# AIM OF THE EXERCISE
Count the lines containing "will" in the entries underneath, and state that count without anything else.

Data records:
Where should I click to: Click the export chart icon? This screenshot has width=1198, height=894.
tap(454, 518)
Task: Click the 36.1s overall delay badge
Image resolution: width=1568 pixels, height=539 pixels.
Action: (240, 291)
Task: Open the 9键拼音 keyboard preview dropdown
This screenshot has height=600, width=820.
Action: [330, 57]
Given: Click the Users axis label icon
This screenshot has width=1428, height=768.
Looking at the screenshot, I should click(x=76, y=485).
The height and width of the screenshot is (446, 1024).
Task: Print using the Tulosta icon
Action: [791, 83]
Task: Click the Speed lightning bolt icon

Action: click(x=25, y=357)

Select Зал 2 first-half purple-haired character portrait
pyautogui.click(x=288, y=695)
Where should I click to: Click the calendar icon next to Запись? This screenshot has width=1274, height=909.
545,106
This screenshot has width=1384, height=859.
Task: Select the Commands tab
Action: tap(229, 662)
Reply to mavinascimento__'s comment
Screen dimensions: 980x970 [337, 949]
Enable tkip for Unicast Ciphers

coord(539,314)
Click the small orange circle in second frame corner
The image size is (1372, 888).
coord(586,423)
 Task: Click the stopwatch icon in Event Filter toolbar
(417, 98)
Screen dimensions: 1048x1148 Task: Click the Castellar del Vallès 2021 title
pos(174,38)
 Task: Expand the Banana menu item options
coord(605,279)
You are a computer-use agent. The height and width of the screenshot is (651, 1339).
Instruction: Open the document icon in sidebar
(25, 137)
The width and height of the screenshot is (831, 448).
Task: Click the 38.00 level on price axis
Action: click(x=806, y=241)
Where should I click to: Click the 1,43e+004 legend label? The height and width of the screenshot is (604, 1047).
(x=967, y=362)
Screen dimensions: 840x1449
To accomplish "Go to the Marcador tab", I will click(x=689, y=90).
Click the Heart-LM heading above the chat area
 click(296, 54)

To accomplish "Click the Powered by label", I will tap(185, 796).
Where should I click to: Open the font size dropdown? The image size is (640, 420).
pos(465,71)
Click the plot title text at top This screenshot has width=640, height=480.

# ANSWER BOX
2